Assistant Examiner: Nguyen; Lamson D.
Attorney, Agent or Firm: Owens; Raymond L.
Parent Case Text
CROSS REFERENCE TO RELATED APPLICATIONS
Reference is made to commonly assigned U.S. patent application Ser. No.
08/868,426, filed Jun. 3, 1997 entitled "Continuous Tone Microfluidic
Printing"; U.S. patent application Ser. No. 08/868,104, filed Jun. 3, 1997
entitled "Image Producing Apparatus for Microfluidic Printing" U.S. patent
application Ser. No. 08/868,100, filed Jun. 3, 1997 entitled "Improved
Image Producing Apparatus for Uniform Microfluidic Printing"; U.S. patent
application Ser. No. 08/868,416, filed Jun. 3, 1997 entitled "Microfluidic
Printing on Receiver"; U.S. patent application Ser. No. 08/868,102, filed
Jun. 3, 1997 entitled "Microfluidic Printing With Ink Volume Control";
U.S. patent application Ser. No. 08/868,477, filed Jun. 3, 1997 entitled
"Microfluidic Printing With Ink Flow Regulation"; and U.S. patent
application Ser. No. 08/872,909, filed Jun. 11, 1997 entitled "Contact
Microfluidic Printing Apparatus". The disclosure of these related
applications is incorporated herein by reference.
Claims
What is claimed is:
1. A microfluidic printing apparatus responsive to an image file for
printing a plurality of pixels on a receiver, comprising:
a) a plurality of colorant delivery chambers;
b) a plurality of channels for delivering colorants to each colorant
delivery chamber;
c) a plurality of microfluidic pumps wherein a particular microfluidic pump
is associated with each channel and effective when actuated for
controlling the flow of colorant through the channel to corresponding
colorant delivery chambers;
d) first electric drivers each associated with a particular microfluidic
pump for actuating its microfluidic pump;
e) a plurality of microvalves wherein a particular microvalve is associated
with each channel and effective in a closed position to prevent the flow
of colorant and in an open position to permit the flow of colorant;
f) second electric drivers each associated with a particular microvalve for
causing its microvalve to move open to close positions; and
g) means for operating the first and the second electric drivers for
controlling an amount of colorant delivered to each colorant delivering
chamber so that colorant is delivered to the receiver when in contact with
the delivery chambers.
2. The microfluidic printing apparatus of claim 1 wherein the first and the
second electric drivers are field effect transistors (FETs).

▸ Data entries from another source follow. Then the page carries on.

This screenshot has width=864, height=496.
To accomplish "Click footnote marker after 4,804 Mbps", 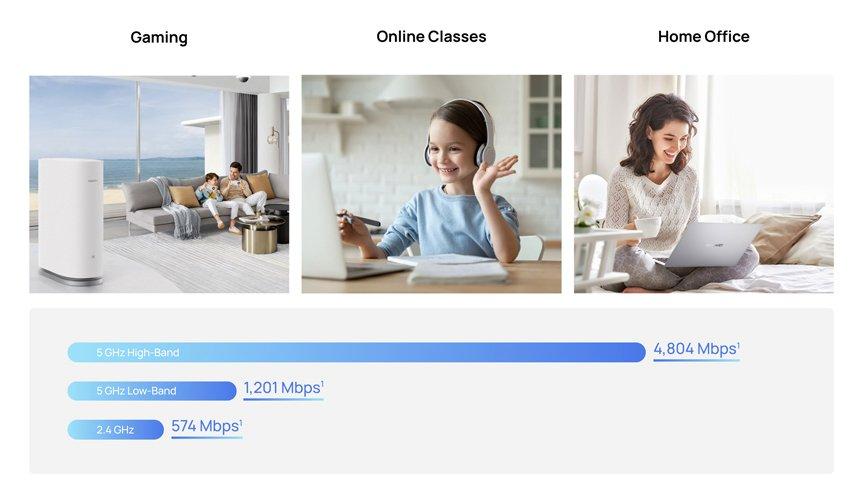I will pos(738,345).
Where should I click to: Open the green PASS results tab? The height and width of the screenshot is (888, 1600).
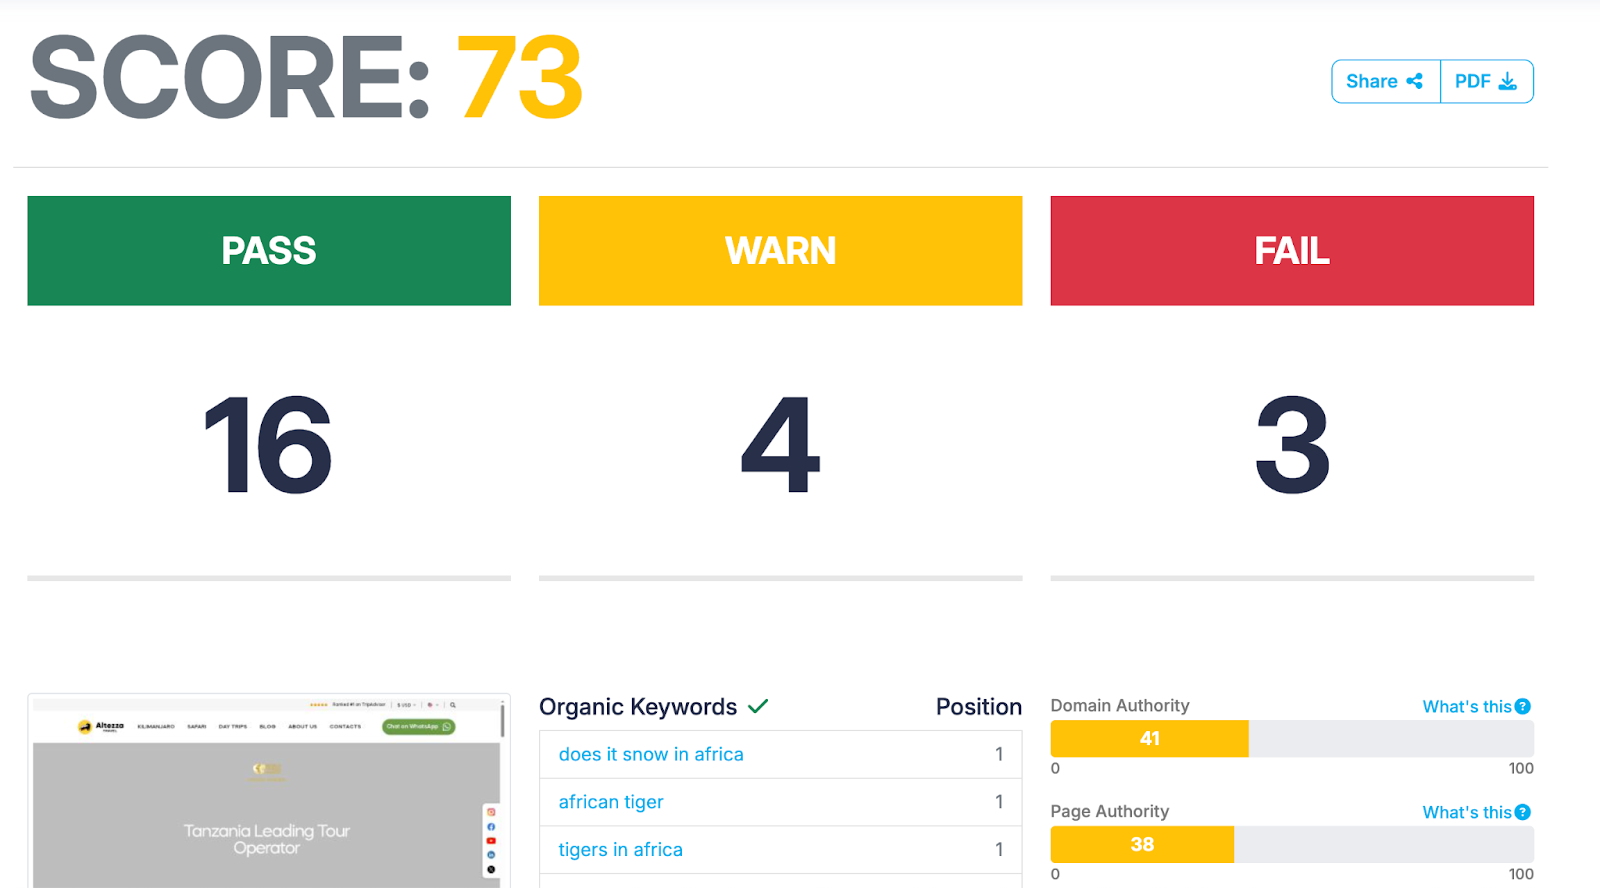[x=269, y=250]
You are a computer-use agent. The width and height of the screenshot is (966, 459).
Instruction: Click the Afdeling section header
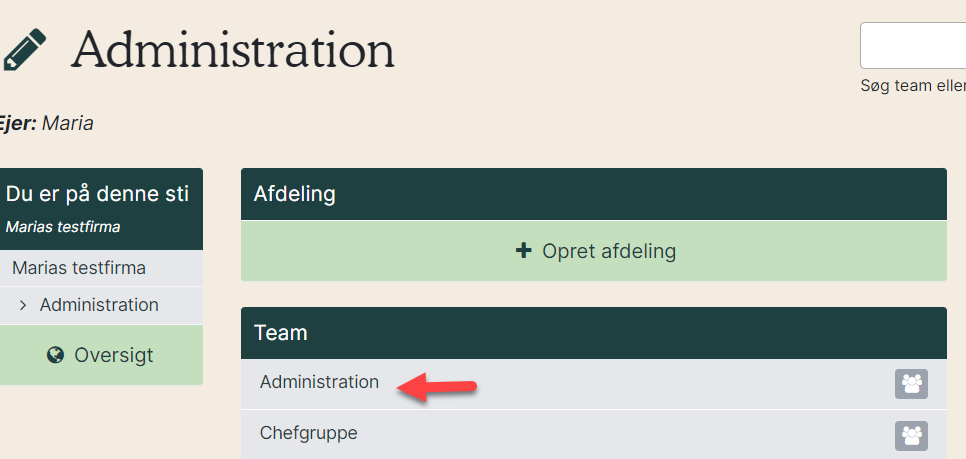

3. The microfluidic printing apparatus of claim 1 wherein the first and the
second electric drivers are bipolar junction transistors (BJTs).
4. The microfluidic printing apparatus of claim 1 wherein the first and the
second electric drivers are a double-diffused metal-oxide semiconductor
field effect transistor (DMOSFET).
5. A microfluidic printing apparatus responsive to an image file for
printing a plurality of pixels on a receiver, comprising:
a) a plurality of colorant delivery chambers;
b) a plurality of channels for delivering colorants to each colorant
delivery chamber;
c) a plurality of microfludic pumps wherein a particular microfluidic pump
is associated with each channel and effective when actuated for
controlling the flow of colorant through the channel to corresponding
colorant delivery chambers;
d) first electric drivers each associated with a particular microfluidic
pump for actuating its microfluidic pump;
e) a plurality of microvalves wherein a particular microvalve is associated
with each channel and effective in a closed position to prevent the flow
of colorant and in an open position to permit the flow of colorant;
f) second electric drivers each associated with a particular microvalve for
causing its microvalve to move open to close positions; and
g) an electric addressing circuit for selectively addressing the first and
the second electric drivers to operate microvalves and the microfluidic
pumps to control the flow of colorant delivery to the colorant delivery
chambers so that colorant is delivered to the receiver when in contact
with the delivery chambers.
6. The apparatus of claim 5 wherein the electric addressing circuit
includes rows and columns of the first and the second electric drivers.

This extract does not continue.